I've never believed this to be the full picture. It is largely true but the real story is more complicated - that the Guinness affair took place against a well established backdrop of cavalier practice and behaviour that encouraged the main protagonists into believing that if this was not quite the accepted way of doing things it was common enough at least to be tolerated. In some City firms practice of this sort was endemic, going unchecked either by internal controls or outside regulators.

I'm not saying here that any of the professionals caught up in the Guinness affair knew what was going on or even that they should have been officiously running around the place saying there's something wrong here and we are going to find out about it. No one ever starts in these situations from the point of view that their client is a crook nor is it their job to act as watchdogs over the activities of others.

All the same, it seems astonishing that nobody suspected what was going on. At the very least they should have been more vigorous in their approach. In the cut and thrust of a contested takeover an anything goes culture rapidly takes hold. It is reasonable to expect established practitioners in these matters to keep things in check. Even after DTI inspectors were sent into Guinness the attitude among some remained one of relaxed complacency right up to the moment when the full enormity of the scandal emerged. Then everyone ran for cover.

The Ernest Saunders version of events, that all these professionals knew what was going on and conspired to pin the whole saga on him, is absurd. But with so many highly paid, top-drawer names around the table to advise and guide him, it is hard to understand how this could have been allowed to happen, even now, 10 years after the event. There won't be much of this in the DTI report, however. The possibility that the whole thing might have been avoided had a more vigorous and professional approach been adopted is simply not addressed. This is a shame for it might have led to a more rounded and illuminating report. The inspectors were in a position to tackle the question of whether the night watchman was asleep on the job. They appear to have decided not to.

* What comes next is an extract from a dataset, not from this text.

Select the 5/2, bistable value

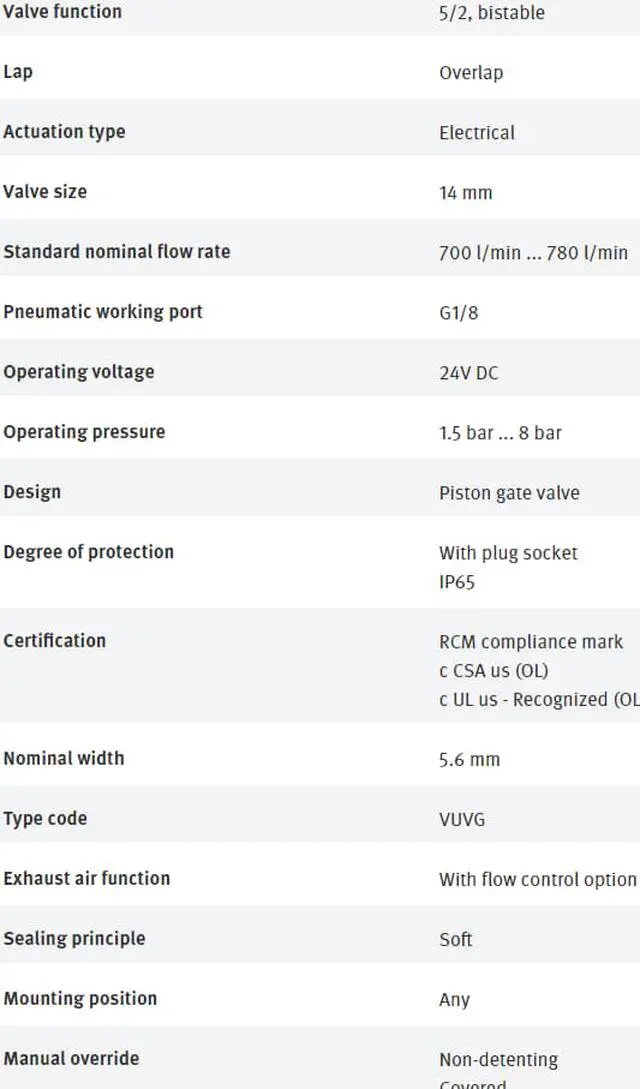click(491, 13)
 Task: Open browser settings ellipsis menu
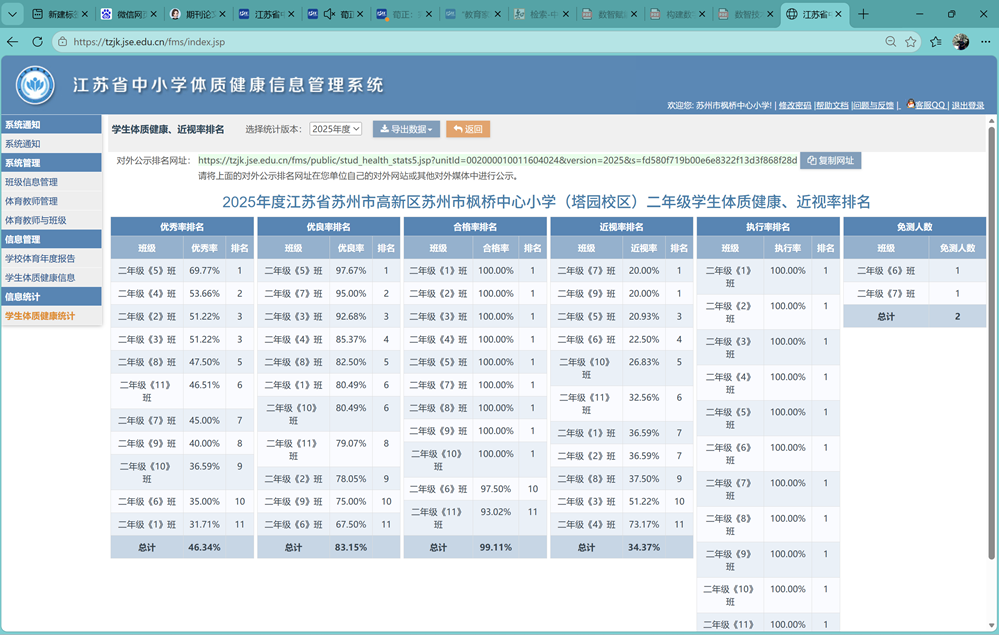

Nobody should be too surprised by the spectacle of Duncan Lewis flouncing out of his Granada TV job so soon after joining. Incompatibility seems to be his middle name. He did much the same thing when he was at Cable & Wireless's Mercury Communications subsidiary. He lasted barely more than a year there too. Gerry Robinson and Charles Allen are hard task masters, applying a vigorous regime of management control and accountability throughout the Granada empire. In never seemed very likely that they would be able to work happily with Mr Lewis.

He'll claim that he was never allowed the money or flexibility to do what he wanted with Granada's television interests. They'll claim he couldn't run a .... That's what happens when you get a difference of approach in business. The real problem, I suspect, is that Mr Lewis wants to be his own boss. He wasn't, either at Mercury or Granada. Mr Lewis is the type of executive who needs to be running his own show.